Glenn F. Walker, stated in the declaration to be 'a painter and producer of fine works of art', brought this action in tort against Thomas D'Alesandro, Jr., individually. The declaration contained four counts charging, respectively, (1) the wrongful removal of a picture belonging to the plaintiff from its assigned place in an art exhibit at the Peale Museum (sometimes known as the Municipal Museum) in the City of Baltimore, (2) interference with contractual relations between the plaintiff and the Trustees of the Museum pursuant to which the picture, painted by the plaintiff, was to have been shown as a part of the art exhibit for a period of three weeks, (3) slander and (4) libel. A claim for an injunction under Code 1951, Article 75, Section 136, was included in the declaration. The defendant demurrer to each count of the declaration and in response to an order to show cause why the claim for an injunction should not be granted, filed an answer setting up defenses to that claim raising questions of law and of fact.
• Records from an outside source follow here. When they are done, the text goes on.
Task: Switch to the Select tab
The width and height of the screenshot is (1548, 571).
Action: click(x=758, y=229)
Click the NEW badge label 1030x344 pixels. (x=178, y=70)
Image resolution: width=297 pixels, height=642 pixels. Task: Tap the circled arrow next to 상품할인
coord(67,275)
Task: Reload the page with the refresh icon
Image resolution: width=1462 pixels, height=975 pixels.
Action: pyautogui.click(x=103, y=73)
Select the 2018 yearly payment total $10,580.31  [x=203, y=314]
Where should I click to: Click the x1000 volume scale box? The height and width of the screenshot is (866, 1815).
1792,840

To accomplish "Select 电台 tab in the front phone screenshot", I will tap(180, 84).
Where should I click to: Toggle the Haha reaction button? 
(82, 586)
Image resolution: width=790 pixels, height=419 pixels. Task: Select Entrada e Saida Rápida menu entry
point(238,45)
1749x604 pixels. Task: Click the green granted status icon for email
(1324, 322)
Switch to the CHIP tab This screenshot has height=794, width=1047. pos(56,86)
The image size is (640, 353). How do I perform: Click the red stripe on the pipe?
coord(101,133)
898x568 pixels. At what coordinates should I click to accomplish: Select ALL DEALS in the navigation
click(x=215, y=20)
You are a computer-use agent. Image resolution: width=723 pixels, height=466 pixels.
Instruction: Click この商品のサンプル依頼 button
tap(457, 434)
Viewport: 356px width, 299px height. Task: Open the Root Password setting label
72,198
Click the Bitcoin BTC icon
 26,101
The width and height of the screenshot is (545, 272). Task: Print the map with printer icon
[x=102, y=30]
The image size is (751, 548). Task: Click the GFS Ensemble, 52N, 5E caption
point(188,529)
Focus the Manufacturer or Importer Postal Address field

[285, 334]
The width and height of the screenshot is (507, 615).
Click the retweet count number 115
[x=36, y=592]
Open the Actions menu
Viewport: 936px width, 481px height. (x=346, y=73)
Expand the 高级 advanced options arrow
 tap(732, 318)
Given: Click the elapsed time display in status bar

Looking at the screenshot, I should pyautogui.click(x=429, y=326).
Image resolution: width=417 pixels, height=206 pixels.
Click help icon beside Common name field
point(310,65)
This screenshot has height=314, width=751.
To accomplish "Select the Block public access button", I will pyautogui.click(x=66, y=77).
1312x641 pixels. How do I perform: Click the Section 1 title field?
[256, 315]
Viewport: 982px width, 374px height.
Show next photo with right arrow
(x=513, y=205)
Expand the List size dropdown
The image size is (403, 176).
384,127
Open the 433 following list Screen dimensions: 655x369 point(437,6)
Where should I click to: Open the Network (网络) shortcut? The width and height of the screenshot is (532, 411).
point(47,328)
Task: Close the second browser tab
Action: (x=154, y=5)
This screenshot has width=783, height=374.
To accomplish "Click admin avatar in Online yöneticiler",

After a hearing the trial court sustained the demurrer without leave to amend and dismissed the claim for an injunction. Judgment for the defendant for costs was entered, and the plaintiff appeals from that judgment. In this Court he challenges the sustaining of the defendant's demurrer, but not the dismissal of the claim for injunctive relief.

As above indicated, the case was and is submitted on the defendant's demurrer to the plaintiff's declaration. It is old and familiar law that the office of such a demurrer is to test the legal sufficiency of the facts alleged in the declaration to state a cause of action. A demurrer admits, for the purpose of determining that question, the truth of all well pleaded allegations of fact contained in the declaration, and it cannot either contradict facts so alleged or add others. Poe on Pleading (Tiffany's Ed.), Sec. 705; Willoughby v. Trevisonno, 202 Md. 442, 97 A.2d 307; Adams v. Baltimore Transit Co., 203 Md. 295, 100 A.2d 781; De Boy v. Harris, 207 Md. 212, 113 A.2d 903; Martin G. Imbach, Inc., v. Deegan, 208 Md. 115, 117 A.2d 864. If there are facts as to which there is no genuine dispute which the defendant thinks entitle him to judgment as a matter of law, he may, under our modern practice, submit them by a motion for summary judgment supported by one or more affidavits; and if (after an answer or hearing, or both, or an opportunity therefor) the court is satisfied that there are facts as to which there is no genuine dispute, which show a good defense, a summary judgment may be entered for the defendant. See Rule 610 of the Maryland Rules, effective January 1, 1957, and the General Rules of Practice and Procedure in force prior thereto and at the time of institution of this suit, Part Two, dubd. IV, Rules 1-4. Disputed or controversial allegations of fact and denials of facts alleged by the plaintiff are, of course, properly raisd by pleas for determination by trial on the merits.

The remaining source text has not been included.